I pull the rest of the photographs out of my pocket and hand them over to her. “There are names on the back,” I say.

She looks through them, but doesn’t recognize any of them.

“There is no way these can all be his children,” she says, but I think she knows there is a way. I think she can see the resemblances too.

“These payments he made to you, they were credited directly into your account?”

“Of course. It was the only way.”

“Do you still have any of the statements?”

“I. . I suppose I do,” she says, and I’m sure she does. I’m sure Patricia Tyler is the sort never to have thrown away anything from the last thirty years.

“Would you mind finding me one?”

“Why?”

“Because if I can get his bank account number, then if he did father any other children I can find their names.”

“Do you think. .” She pauses, unwilling or unsure how to continue. “Do you think all these girls who died. . Do you really think they’re related?”

I hold her gaze. She stares right at me and I tell her yes. She pulls her hand to her mouth as if to hold it closed from whatever she wants to say next.

“Then you already know who these girls are,” she says. “They’ve been identified.”

“Not all of them.”

“What?”

“There are five girls in these pictures.”

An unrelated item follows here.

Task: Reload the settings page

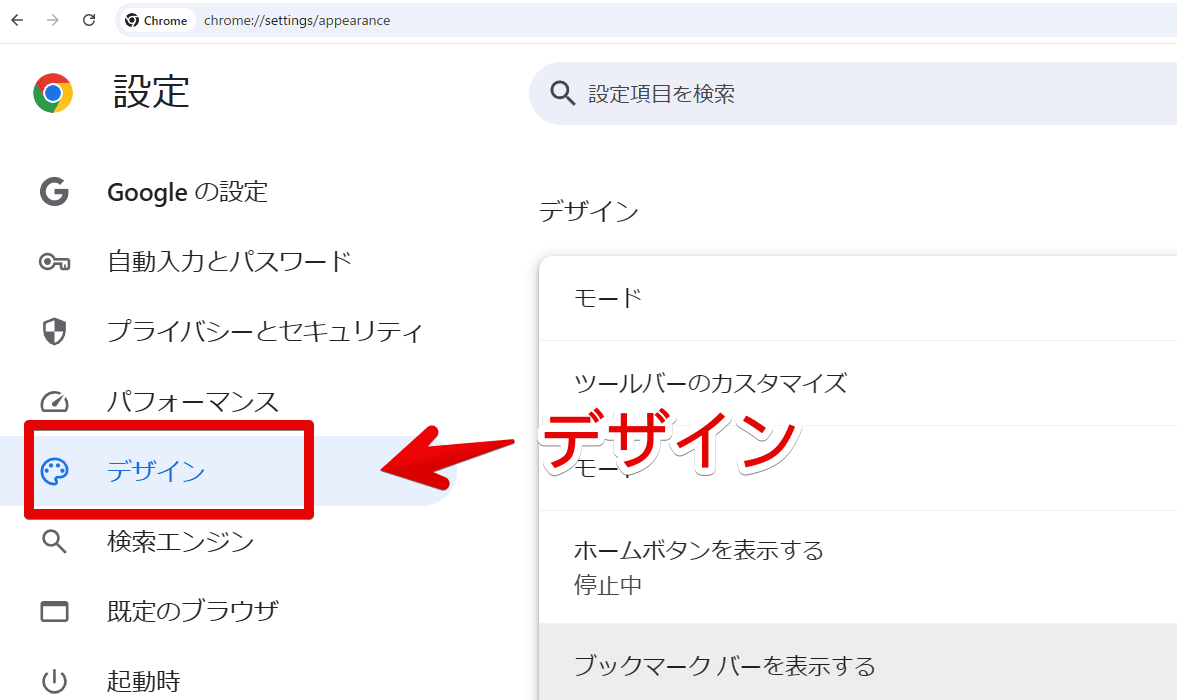Action: (x=89, y=20)
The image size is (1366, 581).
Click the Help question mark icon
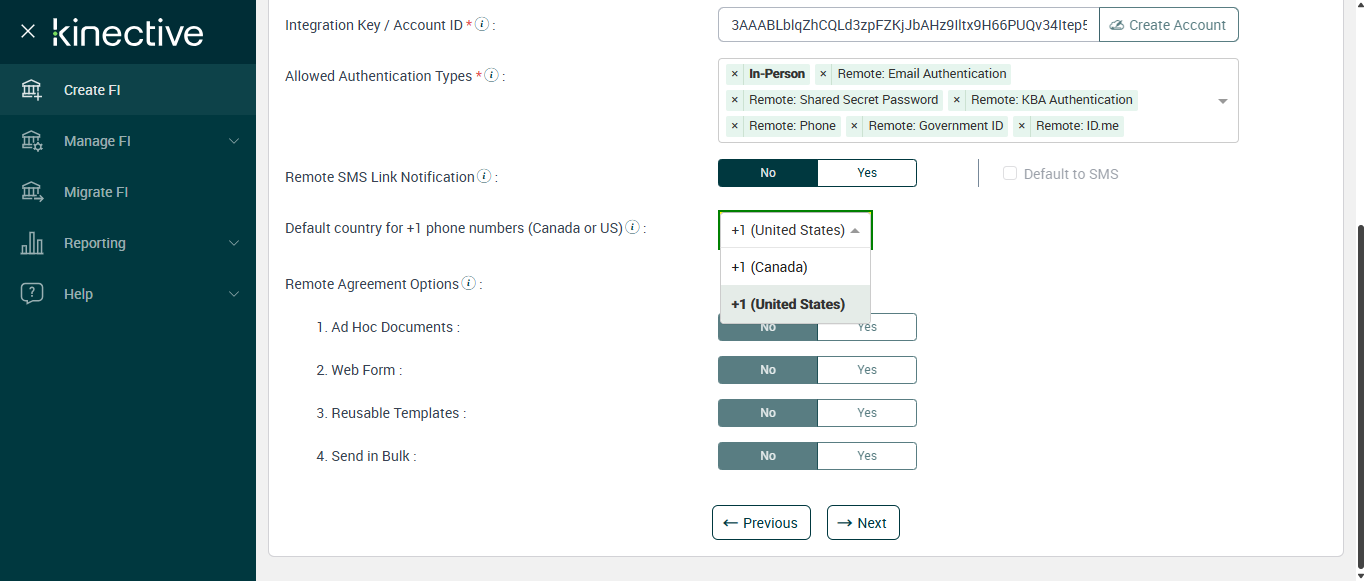[x=32, y=294]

“Five? Oh,” she says, and she gets it immediately. She gets that there is one more girl out there who I need to find. “I know where the bank statements are,” she says, and she disappears for a few minutes before returning with one from five years ago.

“It’s the last payment he made,” she tells me.

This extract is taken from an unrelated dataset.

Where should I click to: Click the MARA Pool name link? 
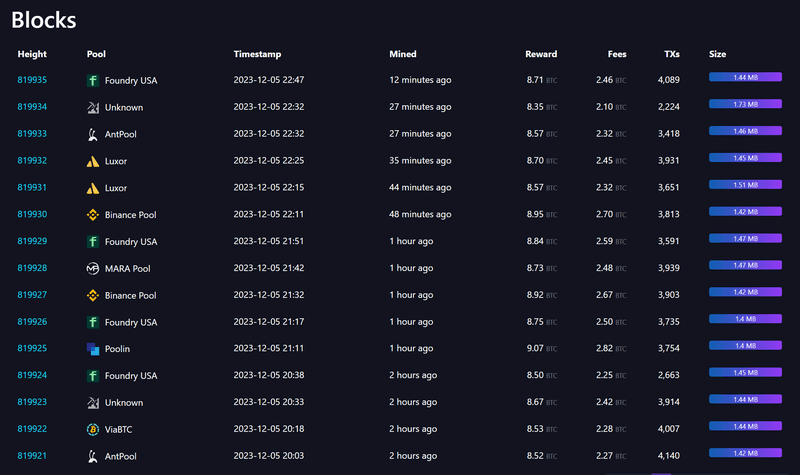tap(127, 268)
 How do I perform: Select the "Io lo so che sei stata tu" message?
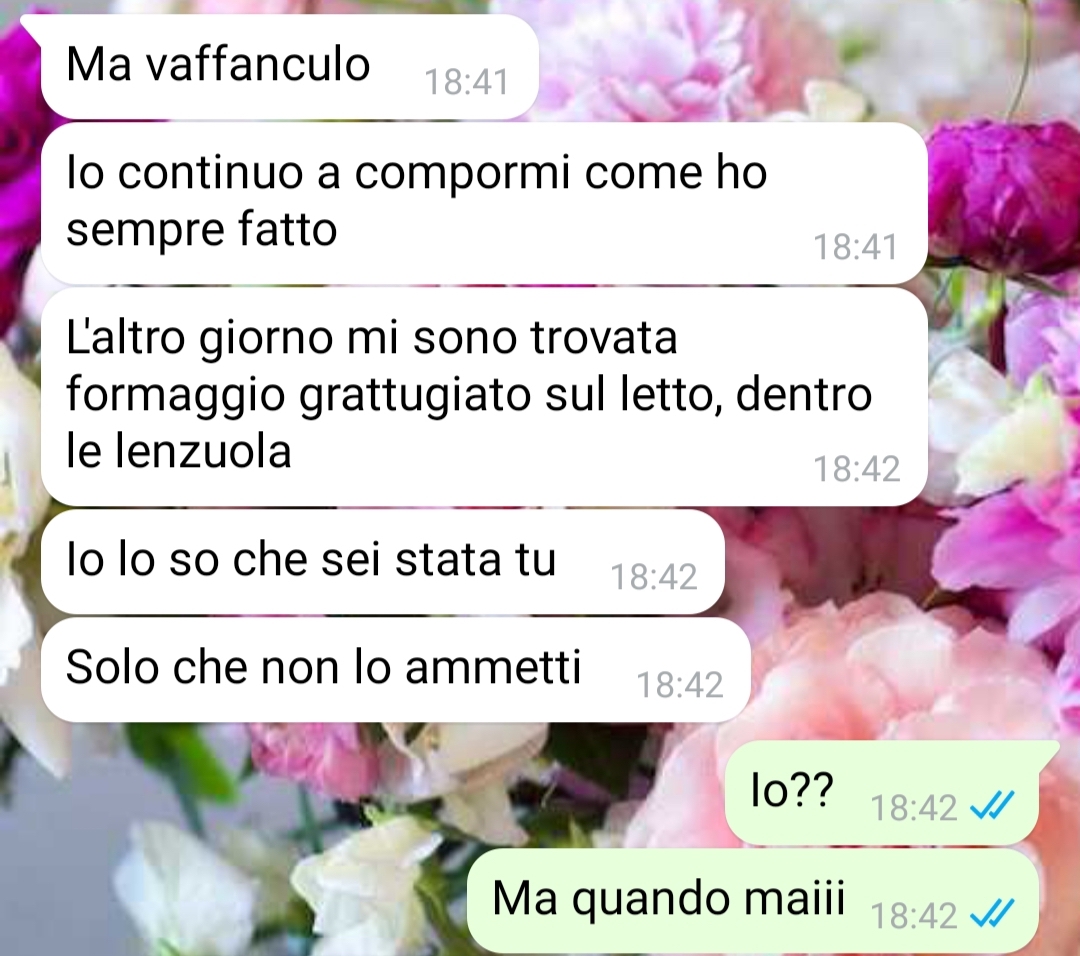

I look at the statement. It doesn’t have Julian’s name on it. Just his account number, along with the word Rachel.

“Can I take this?” I ask.

“Of course.”

I finish off my water and she walks me to the door. “The police, are they close to finding who killed him?” she asks.

“They’re getting there.”

“But you’re getting there quicker, aren’t you.”

“Yes.”

“Can you promise me something?” she asks.

“I’ll do my best,” I say, already knowing what she is going to ask.

“Promise me you’ll find him before something happens to that other girl. Promise me that when you find him, you’ll make him pay for what he has done. For Rachel. For the others. For all of us. Make him pay. Promise me you’ll make it so he can never hurt another girl ever again.”